Soybean meal was also higher on Thursday and Martinson thinks the market is adding risk premium with dry conditions in Argentina and Southern Brazil. “Argentina continues to be probably the one that it’s drawing most of the attention because they continue to be extremely dry in the southern regions. Now, Brazil is talking about seeing the same scenario play out for the center south. So I think that some of the weather premium is coming back in. It was interesting that Conab lowered their soybean production earlier in their last numbers that they released. So it is starting to become a concern, and I think that is the market is starting to pay attention to it,” he states.

Soybeans Stopped at 200 Day Moving Average
However, for soybeans to continue to push towards the $11 mark the March contract will first need to close above the 200-day moving average, which has served as still chart resistance. “If we can all of a sudden start to see shipments pick up and see other countries demand, that would certainly help to keep that soybean market rolling.”

Acreage Questions Arise
Martinson says farmers are starting to make some decisions on their planting mix for 2026 and whether or not there are any crops that look profitable. He says corn could lose over three million acres but will still be over 95 million acres which may not provide much relief for the market. Soybeans acreage is expected to be up over three million acres but Martinson says the market may need to bid for more than that due to the tight ending stocks at 350 million bu. Wheat is also likely to lose acreage on both winter and spring wheat.

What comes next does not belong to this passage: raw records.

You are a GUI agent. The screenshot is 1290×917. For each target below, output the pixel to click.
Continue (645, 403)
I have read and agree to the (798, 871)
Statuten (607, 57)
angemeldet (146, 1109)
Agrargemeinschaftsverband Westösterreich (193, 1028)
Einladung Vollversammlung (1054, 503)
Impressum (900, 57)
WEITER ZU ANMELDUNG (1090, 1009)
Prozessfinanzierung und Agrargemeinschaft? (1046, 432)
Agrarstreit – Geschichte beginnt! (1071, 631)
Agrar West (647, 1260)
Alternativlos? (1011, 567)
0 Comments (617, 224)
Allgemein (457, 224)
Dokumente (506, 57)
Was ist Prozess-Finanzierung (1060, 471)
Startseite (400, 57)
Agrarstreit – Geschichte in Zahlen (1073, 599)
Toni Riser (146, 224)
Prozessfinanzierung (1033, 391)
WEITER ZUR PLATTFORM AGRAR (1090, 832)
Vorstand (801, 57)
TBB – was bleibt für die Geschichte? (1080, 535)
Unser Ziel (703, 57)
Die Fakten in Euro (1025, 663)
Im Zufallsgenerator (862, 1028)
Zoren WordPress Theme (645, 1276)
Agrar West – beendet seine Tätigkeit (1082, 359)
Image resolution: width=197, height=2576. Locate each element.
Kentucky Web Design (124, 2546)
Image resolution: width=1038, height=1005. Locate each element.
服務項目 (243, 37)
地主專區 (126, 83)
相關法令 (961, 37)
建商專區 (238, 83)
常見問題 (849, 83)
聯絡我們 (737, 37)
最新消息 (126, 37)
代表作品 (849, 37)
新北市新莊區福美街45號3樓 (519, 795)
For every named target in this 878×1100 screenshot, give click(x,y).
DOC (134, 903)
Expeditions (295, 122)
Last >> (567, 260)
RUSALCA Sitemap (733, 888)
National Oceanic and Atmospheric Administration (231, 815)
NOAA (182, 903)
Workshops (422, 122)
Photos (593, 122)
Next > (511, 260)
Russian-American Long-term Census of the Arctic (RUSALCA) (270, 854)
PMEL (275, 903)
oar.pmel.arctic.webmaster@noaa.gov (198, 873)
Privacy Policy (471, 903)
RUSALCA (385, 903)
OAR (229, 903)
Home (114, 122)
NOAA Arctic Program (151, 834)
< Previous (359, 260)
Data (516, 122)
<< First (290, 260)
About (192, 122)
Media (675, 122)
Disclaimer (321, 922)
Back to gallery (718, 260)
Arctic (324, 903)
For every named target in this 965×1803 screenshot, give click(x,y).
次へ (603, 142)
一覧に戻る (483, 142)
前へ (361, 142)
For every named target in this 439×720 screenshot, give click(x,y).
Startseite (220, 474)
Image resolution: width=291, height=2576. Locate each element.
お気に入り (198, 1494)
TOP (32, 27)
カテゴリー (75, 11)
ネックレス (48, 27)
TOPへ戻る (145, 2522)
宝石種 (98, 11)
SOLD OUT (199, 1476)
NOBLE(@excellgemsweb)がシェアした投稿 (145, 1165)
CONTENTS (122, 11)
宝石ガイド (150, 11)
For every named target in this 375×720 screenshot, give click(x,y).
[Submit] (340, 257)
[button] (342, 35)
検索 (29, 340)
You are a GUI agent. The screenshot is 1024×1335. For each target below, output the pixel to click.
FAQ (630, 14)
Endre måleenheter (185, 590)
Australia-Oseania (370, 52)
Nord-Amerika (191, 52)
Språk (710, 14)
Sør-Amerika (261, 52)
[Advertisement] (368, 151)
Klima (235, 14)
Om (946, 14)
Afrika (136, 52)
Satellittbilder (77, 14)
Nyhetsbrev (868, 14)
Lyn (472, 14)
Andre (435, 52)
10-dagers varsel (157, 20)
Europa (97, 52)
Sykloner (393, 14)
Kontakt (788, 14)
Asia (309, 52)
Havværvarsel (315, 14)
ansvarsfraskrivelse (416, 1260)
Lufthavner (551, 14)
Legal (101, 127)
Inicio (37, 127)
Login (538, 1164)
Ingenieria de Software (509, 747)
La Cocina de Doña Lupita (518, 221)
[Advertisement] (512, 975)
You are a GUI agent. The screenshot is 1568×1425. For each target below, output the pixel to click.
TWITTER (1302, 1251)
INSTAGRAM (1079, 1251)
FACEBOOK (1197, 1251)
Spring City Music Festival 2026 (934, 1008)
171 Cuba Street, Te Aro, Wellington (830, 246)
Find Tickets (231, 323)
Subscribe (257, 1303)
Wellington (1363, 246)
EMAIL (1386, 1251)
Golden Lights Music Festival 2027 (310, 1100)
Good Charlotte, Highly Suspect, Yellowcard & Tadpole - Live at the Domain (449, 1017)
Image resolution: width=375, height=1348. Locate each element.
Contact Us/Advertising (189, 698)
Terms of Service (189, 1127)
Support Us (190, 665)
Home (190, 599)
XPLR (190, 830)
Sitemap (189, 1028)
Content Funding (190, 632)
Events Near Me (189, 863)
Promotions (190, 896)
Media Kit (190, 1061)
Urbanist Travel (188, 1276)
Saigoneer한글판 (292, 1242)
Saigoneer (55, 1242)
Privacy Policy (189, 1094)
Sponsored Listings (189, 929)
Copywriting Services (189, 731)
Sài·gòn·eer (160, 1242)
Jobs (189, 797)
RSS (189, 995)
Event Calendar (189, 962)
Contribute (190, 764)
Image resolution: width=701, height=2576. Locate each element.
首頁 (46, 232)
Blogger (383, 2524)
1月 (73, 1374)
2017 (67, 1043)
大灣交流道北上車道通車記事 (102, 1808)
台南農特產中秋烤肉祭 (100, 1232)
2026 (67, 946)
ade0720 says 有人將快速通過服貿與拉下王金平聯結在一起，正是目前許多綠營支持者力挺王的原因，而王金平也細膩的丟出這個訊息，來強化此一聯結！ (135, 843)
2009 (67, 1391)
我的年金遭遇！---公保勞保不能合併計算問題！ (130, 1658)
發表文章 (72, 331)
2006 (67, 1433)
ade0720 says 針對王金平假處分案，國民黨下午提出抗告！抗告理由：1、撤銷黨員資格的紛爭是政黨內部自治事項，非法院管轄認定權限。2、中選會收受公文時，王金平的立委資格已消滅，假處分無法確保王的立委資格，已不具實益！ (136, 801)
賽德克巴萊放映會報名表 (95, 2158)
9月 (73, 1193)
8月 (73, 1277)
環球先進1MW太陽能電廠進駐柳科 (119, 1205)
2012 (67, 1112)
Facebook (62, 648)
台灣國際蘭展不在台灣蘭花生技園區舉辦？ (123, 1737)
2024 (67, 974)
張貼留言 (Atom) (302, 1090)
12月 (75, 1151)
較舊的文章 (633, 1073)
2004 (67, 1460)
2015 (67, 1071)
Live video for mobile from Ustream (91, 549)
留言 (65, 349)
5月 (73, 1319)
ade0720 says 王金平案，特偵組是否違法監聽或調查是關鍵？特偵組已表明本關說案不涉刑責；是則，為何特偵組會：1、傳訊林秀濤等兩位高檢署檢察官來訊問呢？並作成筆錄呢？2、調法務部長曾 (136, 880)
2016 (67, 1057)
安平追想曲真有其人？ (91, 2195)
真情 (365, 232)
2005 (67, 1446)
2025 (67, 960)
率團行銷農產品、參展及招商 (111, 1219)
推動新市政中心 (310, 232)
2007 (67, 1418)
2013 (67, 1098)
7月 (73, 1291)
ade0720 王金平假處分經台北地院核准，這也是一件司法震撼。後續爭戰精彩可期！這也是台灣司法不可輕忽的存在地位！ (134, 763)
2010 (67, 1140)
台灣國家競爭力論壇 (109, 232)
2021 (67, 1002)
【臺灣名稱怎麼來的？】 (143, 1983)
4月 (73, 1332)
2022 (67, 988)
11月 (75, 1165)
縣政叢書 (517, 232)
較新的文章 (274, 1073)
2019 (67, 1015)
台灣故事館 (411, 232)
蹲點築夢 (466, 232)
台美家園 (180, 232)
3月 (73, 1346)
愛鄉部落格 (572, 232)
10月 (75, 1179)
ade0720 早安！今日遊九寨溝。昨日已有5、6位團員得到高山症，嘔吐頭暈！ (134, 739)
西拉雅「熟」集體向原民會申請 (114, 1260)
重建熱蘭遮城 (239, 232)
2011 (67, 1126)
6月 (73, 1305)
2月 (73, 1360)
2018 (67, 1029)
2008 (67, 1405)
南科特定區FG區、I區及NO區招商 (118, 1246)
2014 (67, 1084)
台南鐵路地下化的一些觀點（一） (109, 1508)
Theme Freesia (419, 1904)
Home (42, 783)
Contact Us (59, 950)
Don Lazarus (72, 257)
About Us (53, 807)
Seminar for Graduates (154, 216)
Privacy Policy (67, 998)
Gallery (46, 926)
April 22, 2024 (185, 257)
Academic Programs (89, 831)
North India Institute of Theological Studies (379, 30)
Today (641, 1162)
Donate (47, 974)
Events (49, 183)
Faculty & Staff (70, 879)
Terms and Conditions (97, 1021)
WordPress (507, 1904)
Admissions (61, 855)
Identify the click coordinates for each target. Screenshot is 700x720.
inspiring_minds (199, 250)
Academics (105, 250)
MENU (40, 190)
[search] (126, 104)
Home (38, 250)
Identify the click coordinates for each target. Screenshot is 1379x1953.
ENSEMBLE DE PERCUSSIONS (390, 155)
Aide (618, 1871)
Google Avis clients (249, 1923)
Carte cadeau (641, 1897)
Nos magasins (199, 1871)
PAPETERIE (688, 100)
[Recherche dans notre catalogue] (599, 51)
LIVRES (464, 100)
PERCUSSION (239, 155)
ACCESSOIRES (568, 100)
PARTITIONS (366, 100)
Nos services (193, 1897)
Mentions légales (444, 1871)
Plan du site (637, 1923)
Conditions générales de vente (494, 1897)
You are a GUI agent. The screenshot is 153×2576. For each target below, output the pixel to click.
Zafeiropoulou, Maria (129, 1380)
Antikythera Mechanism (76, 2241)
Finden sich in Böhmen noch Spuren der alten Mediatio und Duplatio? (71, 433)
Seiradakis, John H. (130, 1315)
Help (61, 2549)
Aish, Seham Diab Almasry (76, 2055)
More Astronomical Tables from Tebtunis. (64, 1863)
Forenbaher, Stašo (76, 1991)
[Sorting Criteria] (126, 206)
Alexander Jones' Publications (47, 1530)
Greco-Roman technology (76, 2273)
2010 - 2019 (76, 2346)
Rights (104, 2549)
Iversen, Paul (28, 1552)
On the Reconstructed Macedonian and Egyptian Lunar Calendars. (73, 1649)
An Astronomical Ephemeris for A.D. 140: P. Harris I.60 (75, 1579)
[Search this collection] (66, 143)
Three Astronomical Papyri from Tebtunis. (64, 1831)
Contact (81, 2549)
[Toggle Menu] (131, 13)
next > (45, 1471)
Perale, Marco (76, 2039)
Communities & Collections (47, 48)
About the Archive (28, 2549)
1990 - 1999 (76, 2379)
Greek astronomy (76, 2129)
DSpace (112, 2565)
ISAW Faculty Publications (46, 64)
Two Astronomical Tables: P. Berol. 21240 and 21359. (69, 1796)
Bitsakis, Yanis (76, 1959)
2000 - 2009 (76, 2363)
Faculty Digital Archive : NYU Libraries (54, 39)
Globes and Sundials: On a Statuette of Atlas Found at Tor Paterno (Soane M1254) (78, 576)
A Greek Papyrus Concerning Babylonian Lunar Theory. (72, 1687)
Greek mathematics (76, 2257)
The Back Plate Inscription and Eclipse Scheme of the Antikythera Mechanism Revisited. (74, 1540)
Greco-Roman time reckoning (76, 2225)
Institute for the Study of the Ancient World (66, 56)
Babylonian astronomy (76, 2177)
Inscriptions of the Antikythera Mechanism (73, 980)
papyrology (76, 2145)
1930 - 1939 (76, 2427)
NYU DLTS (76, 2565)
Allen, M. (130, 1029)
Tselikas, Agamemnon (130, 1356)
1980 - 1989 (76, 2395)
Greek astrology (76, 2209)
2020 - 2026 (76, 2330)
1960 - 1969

Cattle End Mixed Awaiting Cattle on Feed Report
Cattle futures ended mixed but still within last week’s trading ranges on the charts. Martinson says the futures market is chopping as trader position ahead of cash news and the USDA reports. The Cattle on Feed report is scheduled for Friday and expectations are for lower placements. This is a quarterly report and will show the break down of steers verses heifers placed in feedlots and will be closely watched for indications of heifer retention and rebuilding. Jan. 20 USDA will also provide the semi-annual Cattle Inventory Report. With favorable reports and strong cash trade he thinks the market could take out chart resistance areas and keep moving higher.

Hogs Continue to Hit Contract Highs
Lean hog futures had another day of higher prices and more new contract highs in the summer futures. Cash trade has been firming up helping to support the rally but Martinson says as summer months approach the $110 mark he won’t be surprised if they stall out due to hedge pressure.